To do
Each entry below is to be transcribed exactly.

Records to process
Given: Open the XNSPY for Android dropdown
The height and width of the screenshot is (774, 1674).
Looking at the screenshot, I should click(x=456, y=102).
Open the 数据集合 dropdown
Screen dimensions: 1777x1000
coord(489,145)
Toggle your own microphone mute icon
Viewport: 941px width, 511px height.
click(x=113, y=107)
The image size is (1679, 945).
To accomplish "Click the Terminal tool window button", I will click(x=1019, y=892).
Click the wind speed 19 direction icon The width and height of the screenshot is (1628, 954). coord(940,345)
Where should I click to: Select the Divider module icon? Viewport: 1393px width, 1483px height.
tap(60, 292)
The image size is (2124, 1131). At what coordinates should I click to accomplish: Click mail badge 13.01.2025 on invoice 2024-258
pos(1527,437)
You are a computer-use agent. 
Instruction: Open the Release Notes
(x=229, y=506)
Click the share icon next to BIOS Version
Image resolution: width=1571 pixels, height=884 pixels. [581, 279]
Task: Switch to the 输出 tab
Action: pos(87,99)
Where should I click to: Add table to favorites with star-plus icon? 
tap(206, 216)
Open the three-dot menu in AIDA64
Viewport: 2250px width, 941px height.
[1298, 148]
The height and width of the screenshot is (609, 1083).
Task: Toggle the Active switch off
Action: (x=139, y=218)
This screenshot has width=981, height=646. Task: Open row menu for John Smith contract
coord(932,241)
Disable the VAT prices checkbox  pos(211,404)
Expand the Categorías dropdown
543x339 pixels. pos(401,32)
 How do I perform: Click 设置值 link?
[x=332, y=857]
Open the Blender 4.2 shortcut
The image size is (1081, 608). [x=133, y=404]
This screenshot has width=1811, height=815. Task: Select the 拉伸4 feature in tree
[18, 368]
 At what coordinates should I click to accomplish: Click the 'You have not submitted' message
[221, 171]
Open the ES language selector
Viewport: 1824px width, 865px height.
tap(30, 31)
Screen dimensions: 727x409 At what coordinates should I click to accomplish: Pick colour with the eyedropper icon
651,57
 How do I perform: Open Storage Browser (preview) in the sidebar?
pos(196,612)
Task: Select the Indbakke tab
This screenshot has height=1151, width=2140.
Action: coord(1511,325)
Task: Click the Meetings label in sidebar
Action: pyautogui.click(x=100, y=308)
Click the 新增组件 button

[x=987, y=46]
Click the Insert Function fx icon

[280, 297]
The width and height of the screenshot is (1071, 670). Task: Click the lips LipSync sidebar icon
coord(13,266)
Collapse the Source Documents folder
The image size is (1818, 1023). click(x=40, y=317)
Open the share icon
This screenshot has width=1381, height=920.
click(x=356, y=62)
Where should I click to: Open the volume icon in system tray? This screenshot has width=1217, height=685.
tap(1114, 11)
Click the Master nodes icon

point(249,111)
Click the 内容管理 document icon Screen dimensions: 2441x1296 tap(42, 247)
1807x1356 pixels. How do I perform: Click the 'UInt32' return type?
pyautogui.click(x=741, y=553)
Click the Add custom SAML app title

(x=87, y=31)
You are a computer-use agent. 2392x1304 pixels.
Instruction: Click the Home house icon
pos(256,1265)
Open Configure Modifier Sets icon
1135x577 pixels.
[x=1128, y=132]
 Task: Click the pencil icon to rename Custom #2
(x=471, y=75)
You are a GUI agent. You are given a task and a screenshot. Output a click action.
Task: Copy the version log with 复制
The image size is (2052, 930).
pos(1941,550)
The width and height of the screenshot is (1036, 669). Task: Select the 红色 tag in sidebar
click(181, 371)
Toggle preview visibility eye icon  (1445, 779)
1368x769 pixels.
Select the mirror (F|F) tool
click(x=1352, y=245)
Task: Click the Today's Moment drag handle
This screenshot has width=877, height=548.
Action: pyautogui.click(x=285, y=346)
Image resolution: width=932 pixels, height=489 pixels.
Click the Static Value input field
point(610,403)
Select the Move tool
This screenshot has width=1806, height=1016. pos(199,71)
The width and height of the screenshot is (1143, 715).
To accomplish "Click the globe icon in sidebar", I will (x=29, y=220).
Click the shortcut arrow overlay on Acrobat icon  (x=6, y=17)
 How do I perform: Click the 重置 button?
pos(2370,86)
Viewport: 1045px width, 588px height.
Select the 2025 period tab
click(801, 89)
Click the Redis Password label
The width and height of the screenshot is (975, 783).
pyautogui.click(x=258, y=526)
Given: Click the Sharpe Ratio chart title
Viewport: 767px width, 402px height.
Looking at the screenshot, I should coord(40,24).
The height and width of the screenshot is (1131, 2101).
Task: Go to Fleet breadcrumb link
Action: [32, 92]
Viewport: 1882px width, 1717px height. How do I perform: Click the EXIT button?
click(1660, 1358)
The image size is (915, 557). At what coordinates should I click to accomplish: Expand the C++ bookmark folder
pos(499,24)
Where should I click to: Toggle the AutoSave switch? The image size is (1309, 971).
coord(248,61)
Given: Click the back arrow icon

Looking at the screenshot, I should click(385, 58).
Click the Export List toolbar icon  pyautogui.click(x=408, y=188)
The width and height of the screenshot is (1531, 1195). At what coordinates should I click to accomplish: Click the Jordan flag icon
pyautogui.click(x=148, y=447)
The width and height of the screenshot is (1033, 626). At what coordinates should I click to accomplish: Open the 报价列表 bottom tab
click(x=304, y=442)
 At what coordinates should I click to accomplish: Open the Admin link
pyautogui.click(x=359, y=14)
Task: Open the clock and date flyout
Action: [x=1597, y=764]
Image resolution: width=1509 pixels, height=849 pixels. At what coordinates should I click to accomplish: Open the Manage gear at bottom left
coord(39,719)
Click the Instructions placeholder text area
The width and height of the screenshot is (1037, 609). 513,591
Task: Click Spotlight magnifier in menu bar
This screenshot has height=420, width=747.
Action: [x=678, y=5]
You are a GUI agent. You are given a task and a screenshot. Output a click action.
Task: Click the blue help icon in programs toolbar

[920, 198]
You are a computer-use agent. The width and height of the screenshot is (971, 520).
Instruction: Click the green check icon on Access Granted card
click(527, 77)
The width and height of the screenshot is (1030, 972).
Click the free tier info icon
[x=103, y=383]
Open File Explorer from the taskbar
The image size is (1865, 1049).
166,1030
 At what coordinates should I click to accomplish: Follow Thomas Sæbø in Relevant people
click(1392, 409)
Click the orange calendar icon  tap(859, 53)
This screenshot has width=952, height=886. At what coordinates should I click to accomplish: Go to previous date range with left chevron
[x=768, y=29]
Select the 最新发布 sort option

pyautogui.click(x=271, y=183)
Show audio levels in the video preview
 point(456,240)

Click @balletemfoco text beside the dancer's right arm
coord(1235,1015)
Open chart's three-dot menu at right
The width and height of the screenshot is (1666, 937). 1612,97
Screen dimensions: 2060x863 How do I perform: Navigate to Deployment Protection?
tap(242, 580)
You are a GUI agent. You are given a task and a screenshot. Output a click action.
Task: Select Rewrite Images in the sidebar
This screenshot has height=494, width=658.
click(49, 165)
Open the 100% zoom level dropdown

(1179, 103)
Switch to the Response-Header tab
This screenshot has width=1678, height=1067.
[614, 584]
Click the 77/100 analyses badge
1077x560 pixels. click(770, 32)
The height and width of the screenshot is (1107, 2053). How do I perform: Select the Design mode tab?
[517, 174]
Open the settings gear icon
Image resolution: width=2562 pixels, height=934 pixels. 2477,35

Task answer
Given: Open the XNSPY for Android dropdown
The height and width of the screenshot is (774, 1674).
Looking at the screenshot, I should click(x=456, y=102).
Open the 数据集合 dropdown
Screen dimensions: 1777x1000
coord(489,145)
Toggle your own microphone mute icon
Viewport: 941px width, 511px height.
click(x=113, y=107)
The image size is (1679, 945).
To accomplish "Click the Terminal tool window button", I will click(x=1019, y=892).
Click the wind speed 19 direction icon The width and height of the screenshot is (1628, 954). coord(940,345)
Where should I click to: Select the Divider module icon? Viewport: 1393px width, 1483px height.
tap(60, 292)
The image size is (2124, 1131). At what coordinates should I click to accomplish: Click mail badge 13.01.2025 on invoice 2024-258
pos(1527,437)
You are a computer-use agent. 
Instruction: Open the Release Notes
(x=229, y=506)
Click the share icon next to BIOS Version
Image resolution: width=1571 pixels, height=884 pixels. [581, 279]
Task: Switch to the 输出 tab
Action: pos(87,99)
Where should I click to: Add table to favorites with star-plus icon? 
tap(206, 216)
Open the three-dot menu in AIDA64
Viewport: 2250px width, 941px height.
[1298, 148]
The height and width of the screenshot is (609, 1083).
Task: Toggle the Active switch off
Action: (x=139, y=218)
This screenshot has width=981, height=646. Task: Open row menu for John Smith contract
coord(932,241)
Disable the VAT prices checkbox  pos(211,404)
Expand the Categorías dropdown
543x339 pixels. pos(401,32)
 How do I perform: Click 设置值 link?
[x=332, y=857]
Open the Blender 4.2 shortcut
The image size is (1081, 608). [x=133, y=404]
This screenshot has width=1811, height=815. Task: Select the 拉伸4 feature in tree
[18, 368]
 At what coordinates should I click to accomplish: Click the 'You have not submitted' message
[221, 171]
Open the ES language selector
Viewport: 1824px width, 865px height.
tap(30, 31)
Screen dimensions: 727x409 At what coordinates should I click to accomplish: Pick colour with the eyedropper icon
651,57
 How do I perform: Open Storage Browser (preview) in the sidebar?
pos(196,612)
Task: Select the Indbakke tab
This screenshot has height=1151, width=2140.
Action: coord(1511,325)
Task: Click the Meetings label in sidebar
Action: pyautogui.click(x=100, y=308)
Click the 新增组件 button

[x=987, y=46]
Click the Insert Function fx icon

[280, 297]
The width and height of the screenshot is (1071, 670). Task: Click the lips LipSync sidebar icon
coord(13,266)
Collapse the Source Documents folder
The image size is (1818, 1023). click(x=40, y=317)
Open the share icon
This screenshot has width=1381, height=920.
click(x=356, y=62)
Where should I click to: Open the volume icon in system tray? This screenshot has width=1217, height=685.
tap(1114, 11)
Click the Master nodes icon

point(249,111)
Click the 内容管理 document icon Screen dimensions: 2441x1296 tap(42, 247)
1807x1356 pixels. How do I perform: Click the 'UInt32' return type?
pyautogui.click(x=741, y=553)
Click the Add custom SAML app title

(x=87, y=31)
You are a computer-use agent. 2392x1304 pixels.
Instruction: Click the Home house icon
pos(256,1265)
Open Configure Modifier Sets icon
1135x577 pixels.
[x=1128, y=132]
 Task: Click the pencil icon to rename Custom #2
(x=471, y=75)
You are a GUI agent. You are given a task and a screenshot. Output a click action.
Task: Copy the version log with 复制
The image size is (2052, 930).
pos(1941,550)
The width and height of the screenshot is (1036, 669). Task: Select the 红色 tag in sidebar
click(181, 371)
Toggle preview visibility eye icon  (1445, 779)
1368x769 pixels.
Select the mirror (F|F) tool
click(x=1352, y=245)
Task: Click the Today's Moment drag handle
This screenshot has width=877, height=548.
Action: pyautogui.click(x=285, y=346)
Image resolution: width=932 pixels, height=489 pixels.
Click the Static Value input field
point(610,403)
Select the Move tool
This screenshot has width=1806, height=1016. pos(199,71)
The width and height of the screenshot is (1143, 715).
To accomplish "Click the globe icon in sidebar", I will (x=29, y=220).
Click the shortcut arrow overlay on Acrobat icon  (x=6, y=17)
 How do I perform: Click the 重置 button?
pos(2370,86)
Viewport: 1045px width, 588px height.
Select the 2025 period tab
click(801, 89)
Click the Redis Password label
The width and height of the screenshot is (975, 783).
pyautogui.click(x=258, y=526)
Given: Click the Sharpe Ratio chart title
Viewport: 767px width, 402px height.
Looking at the screenshot, I should coord(40,24).
The height and width of the screenshot is (1131, 2101).
Task: Go to Fleet breadcrumb link
Action: [32, 92]
Viewport: 1882px width, 1717px height. How do I perform: Click the EXIT button?
click(1660, 1358)
The image size is (915, 557). At what coordinates should I click to accomplish: Expand the C++ bookmark folder
pos(499,24)
Where should I click to: Toggle the AutoSave switch? The image size is (1309, 971).
coord(248,61)
Given: Click the back arrow icon

Looking at the screenshot, I should click(385, 58).
Click the Export List toolbar icon  pyautogui.click(x=408, y=188)
The width and height of the screenshot is (1531, 1195). At what coordinates should I click to accomplish: Click the Jordan flag icon
pyautogui.click(x=148, y=447)
The width and height of the screenshot is (1033, 626). At what coordinates should I click to accomplish: Open the 报价列表 bottom tab
click(x=304, y=442)
 At what coordinates should I click to accomplish: Open the Admin link
pyautogui.click(x=359, y=14)
Task: Open the clock and date flyout
Action: [x=1597, y=764]
Image resolution: width=1509 pixels, height=849 pixels. At what coordinates should I click to accomplish: Open the Manage gear at bottom left
coord(39,719)
Click the Instructions placeholder text area
The width and height of the screenshot is (1037, 609). 513,591
Task: Click Spotlight magnifier in menu bar
This screenshot has height=420, width=747.
Action: [x=678, y=5]
You are a GUI agent. You are given a task and a screenshot. Output a click action.
Task: Click the blue help icon in programs toolbar

[920, 198]
You are a computer-use agent. The width and height of the screenshot is (971, 520).
Instruction: Click the green check icon on Access Granted card
click(527, 77)
The width and height of the screenshot is (1030, 972).
Click the free tier info icon
[x=103, y=383]
Open File Explorer from the taskbar
The image size is (1865, 1049).
166,1030
 At what coordinates should I click to accomplish: Follow Thomas Sæbø in Relevant people
click(1392, 409)
Click the orange calendar icon  tap(859, 53)
This screenshot has width=952, height=886. At what coordinates should I click to accomplish: Go to previous date range with left chevron
[x=768, y=29]
Select the 最新发布 sort option

pyautogui.click(x=271, y=183)
Show audio levels in the video preview
 point(456,240)

Click @balletemfoco text beside the dancer's right arm
coord(1235,1015)
Open chart's three-dot menu at right
The width and height of the screenshot is (1666, 937). 1612,97
Screen dimensions: 2060x863 How do I perform: Navigate to Deployment Protection?
tap(242, 580)
You are a GUI agent. You are given a task and a screenshot. Output a click action.
Task: Select Rewrite Images in the sidebar
This screenshot has height=494, width=658.
click(49, 165)
Open the 100% zoom level dropdown

(1179, 103)
Switch to the Response-Header tab
This screenshot has width=1678, height=1067.
[614, 584]
Click the 77/100 analyses badge
1077x560 pixels. click(770, 32)
The height and width of the screenshot is (1107, 2053). How do I perform: Select the Design mode tab?
[517, 174]
Open the settings gear icon
Image resolution: width=2562 pixels, height=934 pixels. 2477,35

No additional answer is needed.